_Given passage_
-- Opening Marker --
He was described as "a great patriot, renowned social activist, good son of Tibetan people, outstanding leader of China's ethnic work and close friend of the CPC", by the Central Committee of the Chinese Communist Party (CCP).

Almost all the top leaders of the Chinese Communist Party turned up to pay him respects at his funeral, including CCP General-secretary Hu Jintao, ex-general secretary Jiang Zemin, Wu Bangguo, Wen Jiabao, Jia Qinglin, Li Changchun, Xi Jinping, He Guoqiang, Zhou Yongkang, etc. This shows that he was highly esteemed in China.

The Tibetan government in exile headed by Prof. Samdhong Rinpoche called him an "honest and patriotic" person who made great efforts to preserve and promote the Tibetan language. "He was someone who upheld the spirit of the Tibetan people."

As journalist Kalsang Rinchen observes, both Beijing and Dharamsala appear saddened by the demise of the man who signed the 17-point agreement. "[The] Chinese state run news agency Xinhua hailed him for ushering in 'major milestones in Tibet, such as the democratic reforms and the founding of the Autonomous Regional Government,' while the Tibetan government in exile remembered him for calling on the Central Government in 1991 'to implement articles of the 17-point Agreement in general and specifically those articles which state that Tibet's political status will not be changed'."

A rare comment on Ngapoi Ngawang Jigme can be found in the memoirs of Phuntsok Tashi, a Tibetan who served as an interpreter in the 1951 peace negotiations and signing of the Seventeen Point Agreement: Ngapoi is portrayed as "an honest, clever, intelligent, experienced and far-seeing man."

Quotations 

 According to the Tibetan government in exile special envoy Lodi Gyari Rinpoche, he said in 1988: "It is because of the special situation in Tibet that in 1951 the Seventeen Point Agreement for the Peaceful Liberation of Tibet, between the central people's government and the local Tibetan government, came about. Such an agreement has never existed between the central government and any other minority region. We have to consider the special situation in Tibetan history while drafting policies for Tibet in order to realise its long-term stability. We must give Tibet more autonomous power than other minority regions. In my view, at present, the Tibet Autonomous Region has less autonomy than other autonomous regions, let alone compared with provinces. Therefore Tibet must have some special treatment and have more autonomy like those special economic zones. We must employ special policies to resolve the special characteristics which have pertained throughout history.". This was translated by Tibet Information Network in 1992 from a 1988 issue of the Bulletin of the History of the Tibet Communist Party.
-- Closing Marker --
_Information shown_
-- Opening Marker --
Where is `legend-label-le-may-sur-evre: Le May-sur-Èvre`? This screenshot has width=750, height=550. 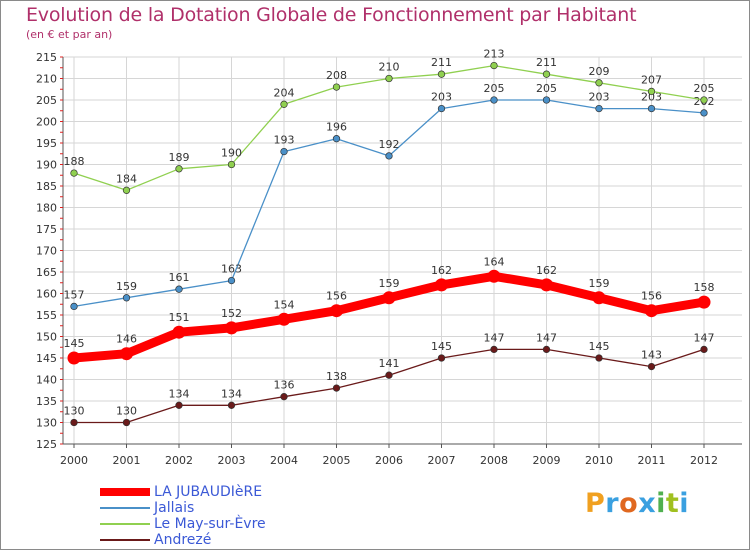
-- Closing Marker --
_What the task requires_
Extend the passage about Ngapoi Ngawang Jigme above, picking up right after its final sentence.

_Task answer_
 According to the secretary of TGE's Department of Information and International Relations Tempa Tsering, he is on record as having said on August 31, 1989, in Tibet Daily, that the claim by the Dalai Lama's envoy "Wu Zhongxin of having presided over the enthronement ceremony (of the 14th Dalai Lama) on the basis of this photograph (of the Chinese official with the young Dalai Lama, supposed to have been taken on this occasion) is a blatant distortion of historical facts.".
 "Whether Tibet is independent or not can be clearly seen from the historical records in Chinese and Tibetan languages or from many existing historical relics such as seals of authority and golden sheets that the emperor gave to the rulers of Tibet. The Tang Dynasty had an intimate relationship. Since the Yuan Dynasty, Tibet has been formally incorporated into the jurisdiction of the Central Government and has been in existence for over 740 years. This means that the so-called "Tibetan independence" is entirely unfounded and untenable."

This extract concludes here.